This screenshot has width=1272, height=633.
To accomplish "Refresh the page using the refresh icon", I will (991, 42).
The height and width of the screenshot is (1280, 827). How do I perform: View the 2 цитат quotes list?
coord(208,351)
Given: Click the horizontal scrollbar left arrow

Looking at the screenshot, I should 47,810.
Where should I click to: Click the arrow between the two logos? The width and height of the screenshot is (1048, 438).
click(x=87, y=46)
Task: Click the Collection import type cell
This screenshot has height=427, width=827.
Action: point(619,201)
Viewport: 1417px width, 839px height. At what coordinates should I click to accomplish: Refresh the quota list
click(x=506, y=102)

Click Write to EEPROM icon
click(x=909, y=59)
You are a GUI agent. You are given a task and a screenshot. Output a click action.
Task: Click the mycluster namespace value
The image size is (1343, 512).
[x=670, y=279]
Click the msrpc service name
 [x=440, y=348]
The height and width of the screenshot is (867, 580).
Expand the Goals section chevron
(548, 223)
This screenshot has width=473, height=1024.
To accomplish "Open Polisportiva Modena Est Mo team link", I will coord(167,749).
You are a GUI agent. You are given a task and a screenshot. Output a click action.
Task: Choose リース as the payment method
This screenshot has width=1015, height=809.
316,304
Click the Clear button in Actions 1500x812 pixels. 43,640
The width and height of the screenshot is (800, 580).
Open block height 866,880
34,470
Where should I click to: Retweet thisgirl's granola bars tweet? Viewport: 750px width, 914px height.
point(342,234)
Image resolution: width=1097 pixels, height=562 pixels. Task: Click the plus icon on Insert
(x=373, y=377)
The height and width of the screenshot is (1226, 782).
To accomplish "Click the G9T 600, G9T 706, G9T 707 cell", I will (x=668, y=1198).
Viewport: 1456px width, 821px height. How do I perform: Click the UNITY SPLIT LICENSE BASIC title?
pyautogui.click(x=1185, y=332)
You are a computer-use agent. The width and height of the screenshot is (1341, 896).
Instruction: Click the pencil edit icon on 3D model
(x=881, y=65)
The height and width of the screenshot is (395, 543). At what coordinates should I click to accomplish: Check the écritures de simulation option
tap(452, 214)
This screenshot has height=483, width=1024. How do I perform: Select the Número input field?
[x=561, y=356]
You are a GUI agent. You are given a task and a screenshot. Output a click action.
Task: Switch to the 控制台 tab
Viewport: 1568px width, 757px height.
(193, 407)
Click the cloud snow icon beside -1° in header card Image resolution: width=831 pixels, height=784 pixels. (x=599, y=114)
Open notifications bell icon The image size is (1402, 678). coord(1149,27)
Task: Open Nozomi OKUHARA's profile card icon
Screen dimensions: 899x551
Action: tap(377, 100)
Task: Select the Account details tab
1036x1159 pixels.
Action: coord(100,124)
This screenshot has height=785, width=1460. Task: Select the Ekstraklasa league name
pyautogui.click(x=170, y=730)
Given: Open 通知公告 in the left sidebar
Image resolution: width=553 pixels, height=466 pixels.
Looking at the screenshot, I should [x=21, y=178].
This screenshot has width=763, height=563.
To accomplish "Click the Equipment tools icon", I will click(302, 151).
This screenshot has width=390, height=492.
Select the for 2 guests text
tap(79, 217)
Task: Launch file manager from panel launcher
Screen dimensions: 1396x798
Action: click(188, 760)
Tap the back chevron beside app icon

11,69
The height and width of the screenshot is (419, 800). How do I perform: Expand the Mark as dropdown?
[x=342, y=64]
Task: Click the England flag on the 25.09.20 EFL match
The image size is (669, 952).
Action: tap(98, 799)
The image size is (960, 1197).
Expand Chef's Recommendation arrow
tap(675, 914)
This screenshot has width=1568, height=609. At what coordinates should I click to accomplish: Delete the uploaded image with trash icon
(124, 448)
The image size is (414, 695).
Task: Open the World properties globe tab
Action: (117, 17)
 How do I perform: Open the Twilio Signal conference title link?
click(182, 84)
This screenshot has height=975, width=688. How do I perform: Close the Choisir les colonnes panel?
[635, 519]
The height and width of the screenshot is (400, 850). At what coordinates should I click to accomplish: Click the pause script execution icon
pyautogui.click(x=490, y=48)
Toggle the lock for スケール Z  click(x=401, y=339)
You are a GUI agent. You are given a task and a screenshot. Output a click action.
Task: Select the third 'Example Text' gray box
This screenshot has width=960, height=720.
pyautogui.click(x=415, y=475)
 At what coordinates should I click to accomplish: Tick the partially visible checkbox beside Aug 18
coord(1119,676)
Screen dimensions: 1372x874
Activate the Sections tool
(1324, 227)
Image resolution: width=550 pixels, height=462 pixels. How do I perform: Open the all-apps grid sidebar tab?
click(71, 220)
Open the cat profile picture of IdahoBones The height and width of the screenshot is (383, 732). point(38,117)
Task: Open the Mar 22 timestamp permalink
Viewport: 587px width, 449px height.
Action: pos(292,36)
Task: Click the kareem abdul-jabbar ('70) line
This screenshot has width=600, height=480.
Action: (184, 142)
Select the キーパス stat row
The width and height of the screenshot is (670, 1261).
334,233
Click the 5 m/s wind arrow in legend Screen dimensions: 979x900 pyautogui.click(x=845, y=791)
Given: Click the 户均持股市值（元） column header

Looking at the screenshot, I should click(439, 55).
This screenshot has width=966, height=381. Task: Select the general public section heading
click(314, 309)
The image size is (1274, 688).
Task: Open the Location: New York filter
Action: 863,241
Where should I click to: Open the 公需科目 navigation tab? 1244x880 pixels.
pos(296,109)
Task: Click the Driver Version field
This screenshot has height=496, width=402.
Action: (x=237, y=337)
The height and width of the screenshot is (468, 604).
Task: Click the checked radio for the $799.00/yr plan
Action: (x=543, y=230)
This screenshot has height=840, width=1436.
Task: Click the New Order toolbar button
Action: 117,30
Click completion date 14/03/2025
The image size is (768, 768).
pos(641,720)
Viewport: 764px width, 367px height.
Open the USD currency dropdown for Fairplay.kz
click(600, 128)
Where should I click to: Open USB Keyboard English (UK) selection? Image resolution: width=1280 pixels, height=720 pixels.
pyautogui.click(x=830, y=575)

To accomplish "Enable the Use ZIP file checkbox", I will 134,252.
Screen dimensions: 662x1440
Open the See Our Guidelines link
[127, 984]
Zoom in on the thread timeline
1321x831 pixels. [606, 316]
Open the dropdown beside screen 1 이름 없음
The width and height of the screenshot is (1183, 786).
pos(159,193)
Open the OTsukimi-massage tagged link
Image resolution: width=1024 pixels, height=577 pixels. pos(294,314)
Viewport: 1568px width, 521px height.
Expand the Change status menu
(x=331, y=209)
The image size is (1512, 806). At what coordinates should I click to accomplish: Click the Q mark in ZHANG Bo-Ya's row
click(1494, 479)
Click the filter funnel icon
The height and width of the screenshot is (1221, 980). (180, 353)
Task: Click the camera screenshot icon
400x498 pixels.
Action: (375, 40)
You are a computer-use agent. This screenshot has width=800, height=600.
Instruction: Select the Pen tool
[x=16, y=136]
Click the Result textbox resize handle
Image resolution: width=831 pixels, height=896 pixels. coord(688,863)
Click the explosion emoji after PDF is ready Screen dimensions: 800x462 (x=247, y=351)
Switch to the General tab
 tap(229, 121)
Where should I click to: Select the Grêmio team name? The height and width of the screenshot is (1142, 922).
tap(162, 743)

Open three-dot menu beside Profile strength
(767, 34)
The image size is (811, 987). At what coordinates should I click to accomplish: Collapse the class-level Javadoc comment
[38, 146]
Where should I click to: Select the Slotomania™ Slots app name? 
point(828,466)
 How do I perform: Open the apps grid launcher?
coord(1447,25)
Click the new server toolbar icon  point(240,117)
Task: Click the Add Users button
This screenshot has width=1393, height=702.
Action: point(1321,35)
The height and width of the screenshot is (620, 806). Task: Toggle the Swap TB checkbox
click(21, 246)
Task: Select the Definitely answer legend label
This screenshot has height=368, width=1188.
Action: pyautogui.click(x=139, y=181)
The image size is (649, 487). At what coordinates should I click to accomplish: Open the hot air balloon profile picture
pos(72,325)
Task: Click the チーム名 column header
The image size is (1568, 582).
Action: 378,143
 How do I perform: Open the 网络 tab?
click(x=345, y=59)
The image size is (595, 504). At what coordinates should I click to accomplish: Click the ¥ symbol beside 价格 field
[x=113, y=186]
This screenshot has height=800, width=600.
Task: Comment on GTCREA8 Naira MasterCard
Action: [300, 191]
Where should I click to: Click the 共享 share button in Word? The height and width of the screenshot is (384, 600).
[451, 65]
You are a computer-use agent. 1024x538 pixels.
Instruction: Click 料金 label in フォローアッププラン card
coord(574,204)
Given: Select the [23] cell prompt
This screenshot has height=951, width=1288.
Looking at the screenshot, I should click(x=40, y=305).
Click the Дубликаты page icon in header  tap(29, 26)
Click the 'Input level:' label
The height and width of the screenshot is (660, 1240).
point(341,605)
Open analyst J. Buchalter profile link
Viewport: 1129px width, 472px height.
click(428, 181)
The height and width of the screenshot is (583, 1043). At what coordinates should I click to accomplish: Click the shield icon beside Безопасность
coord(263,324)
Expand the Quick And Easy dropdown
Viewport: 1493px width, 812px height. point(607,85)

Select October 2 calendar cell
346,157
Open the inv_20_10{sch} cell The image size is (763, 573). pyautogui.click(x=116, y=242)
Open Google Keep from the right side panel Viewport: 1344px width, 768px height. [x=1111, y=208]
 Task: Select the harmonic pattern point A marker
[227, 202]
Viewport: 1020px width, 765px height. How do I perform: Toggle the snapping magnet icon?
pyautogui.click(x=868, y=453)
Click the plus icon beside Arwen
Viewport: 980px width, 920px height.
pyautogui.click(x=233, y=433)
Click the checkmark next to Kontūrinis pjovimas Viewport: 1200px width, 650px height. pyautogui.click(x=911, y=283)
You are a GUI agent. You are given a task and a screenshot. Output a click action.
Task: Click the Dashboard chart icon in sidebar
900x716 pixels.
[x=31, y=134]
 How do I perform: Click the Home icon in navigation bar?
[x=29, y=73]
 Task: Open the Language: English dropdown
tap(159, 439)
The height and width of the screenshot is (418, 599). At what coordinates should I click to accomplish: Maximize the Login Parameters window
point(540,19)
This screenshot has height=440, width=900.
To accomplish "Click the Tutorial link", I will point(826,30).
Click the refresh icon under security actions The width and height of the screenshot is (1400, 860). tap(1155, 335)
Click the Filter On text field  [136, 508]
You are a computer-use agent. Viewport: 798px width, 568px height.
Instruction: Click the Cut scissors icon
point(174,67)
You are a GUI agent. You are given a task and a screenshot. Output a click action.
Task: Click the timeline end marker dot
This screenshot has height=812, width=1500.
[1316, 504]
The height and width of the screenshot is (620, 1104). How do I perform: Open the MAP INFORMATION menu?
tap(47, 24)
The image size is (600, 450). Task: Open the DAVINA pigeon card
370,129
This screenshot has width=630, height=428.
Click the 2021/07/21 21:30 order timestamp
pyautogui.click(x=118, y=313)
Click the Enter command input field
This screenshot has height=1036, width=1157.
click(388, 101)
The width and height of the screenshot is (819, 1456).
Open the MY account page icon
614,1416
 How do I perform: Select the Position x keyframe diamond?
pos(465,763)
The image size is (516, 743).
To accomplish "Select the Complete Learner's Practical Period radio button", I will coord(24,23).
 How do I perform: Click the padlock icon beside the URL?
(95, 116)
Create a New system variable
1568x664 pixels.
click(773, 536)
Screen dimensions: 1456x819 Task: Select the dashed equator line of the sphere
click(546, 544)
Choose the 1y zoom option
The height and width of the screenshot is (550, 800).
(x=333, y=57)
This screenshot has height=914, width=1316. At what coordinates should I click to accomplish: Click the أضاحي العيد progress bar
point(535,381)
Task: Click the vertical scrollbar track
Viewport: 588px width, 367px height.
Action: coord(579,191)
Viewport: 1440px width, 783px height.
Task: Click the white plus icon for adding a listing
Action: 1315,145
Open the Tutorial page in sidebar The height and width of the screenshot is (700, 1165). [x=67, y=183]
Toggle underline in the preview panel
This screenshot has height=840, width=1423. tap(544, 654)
::::
Activity: Whenever a line above includes "Choose", copy it in full.

Solution to this task:
Task: Choose リース as the payment method
Choose the 1y zoom option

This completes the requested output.